Alvan bisa melihat butiran-butiran bening yang mulai muncul di sudut mata Alyssa. Tetapi perempuan itu dengan cepat menghapusnya.

"Aku nggak boleh nangis 'kan, Re?" ujar Alyssa, berusaha tersenyum. "Kamu pernah bilang kalo kamu nggak suka ditangisin sama siapapun. Jadi, aku nggak boleh nangis. Apalagi di depan kamu."

Damn you, Alyssa.

"Aku minta maaf. Dan aku nggak akan pernah capek untuk ngomong ini sama kamu."

Gue nggak akan tertipu sama air mata palsu.

"Maaf, ya, Al. Lo jadi cuma ngeliatin cewek cengeng ini nangis," kata Alyssa sambil terus menyeka air matanya yang sudah mulai berjatuhan.

"Jangan minta maaf terus.
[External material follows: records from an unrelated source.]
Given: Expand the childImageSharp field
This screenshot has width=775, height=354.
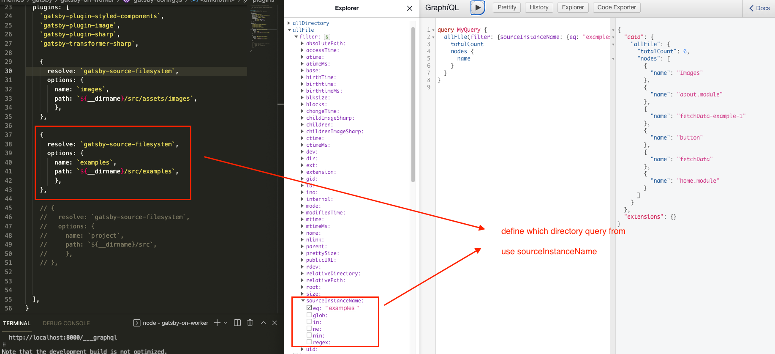Looking at the screenshot, I should 302,118.
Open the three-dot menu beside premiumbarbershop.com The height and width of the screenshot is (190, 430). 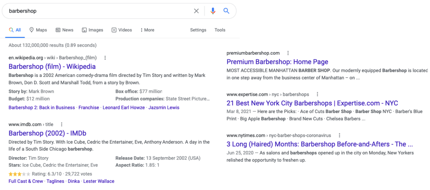pos(288,53)
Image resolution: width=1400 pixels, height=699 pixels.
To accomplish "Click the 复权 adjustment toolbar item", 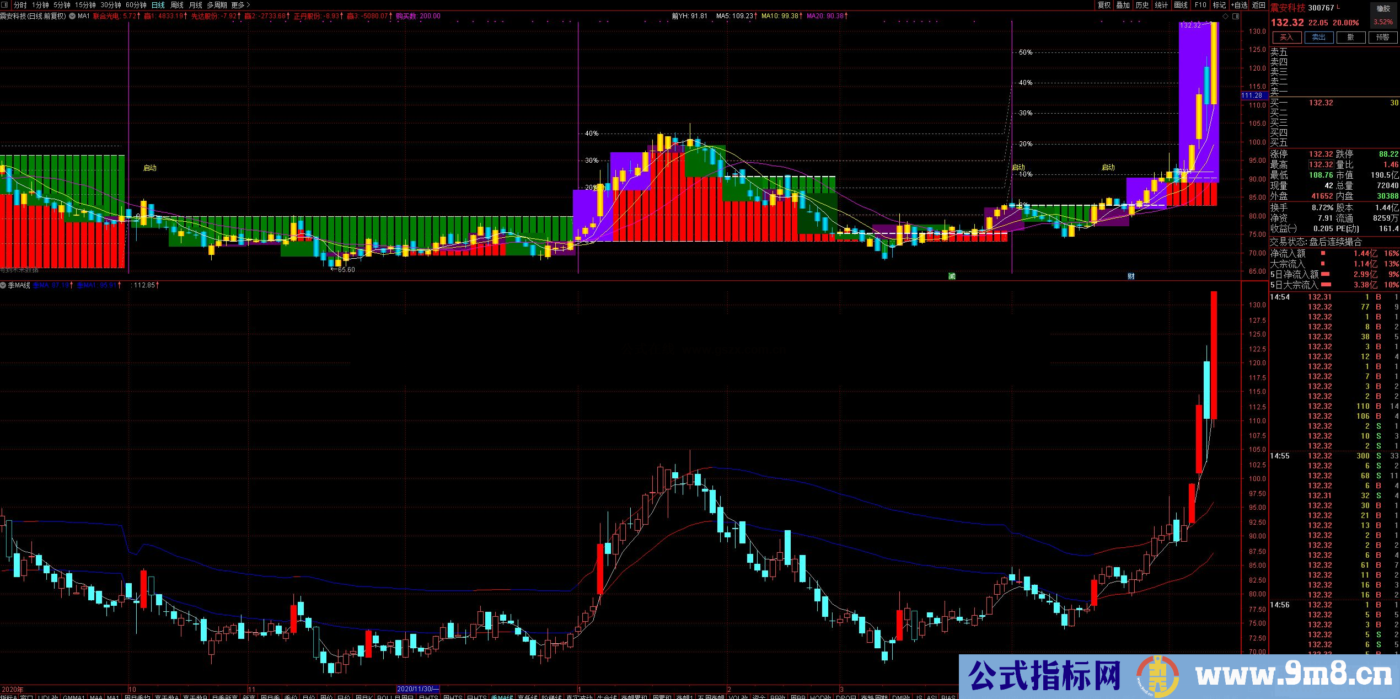I will pyautogui.click(x=1104, y=5).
Gue aja bosen ngedengernya," balas Alvan seraya tertawa kecil. "Lagipula, gue nggak keberatan nemenin lo nangis."

Entah kenapa, Alyssa merasa jantungnya berdebar lebih cepat saat Alvan mengatakan kalimat itu. Ia bisa merasakan pipinya mulai memanas, sehingga ia dengan cepat memalingkan wajahnya. Alyssa tidak ingin Alvan melihat pipinya yang memerah!

Alvan tersenyum tipis ketika melihat Alyssa berusaha untuk menutupi pipinya. "Udah selesai belum? Soalnya udah sore, nih."

"Eh? I-iya, gue udah selesai," jawab Alyssa dengan agak gagap.

"Bagus, jadi kemungkinan kita bisa sampai di rumah lo sebelum maghrib."

Mereka berdua akhirnya berjalan perlahan menuju mobil Alvan. Pemakaman umum itu terlihat sepi, sesepi langit biru yang berada di atasnya. Mereka hanya ditemani oleh hembusan angin yang semakin kencang karena hari sudah semakin sore ketika mereka meninggalkan pemakaman tersebut. Semua yang terasa dalam diri Alyssa saat ini hanyalah ... kesepian.

"Masuk, Lyss," tukas Alvan, menyadarkan Alyssa dari lamunannya.

"Iya."

Ketika mobil Alvan mulai berjalan meninggalkan pemakaman, Alyssa menoleh ke arah makam Reza. Dan sekilas, ia seperti bisa melihat bayangan Reza yang tersenyum dengan tulus, sama seperti saat mereka menghabiskan waktu bersama-sama. Lelaki itu selalu memberinya senyuman yang tulus, bahkan ketika Alyssa sedang marah atau menghindarinya.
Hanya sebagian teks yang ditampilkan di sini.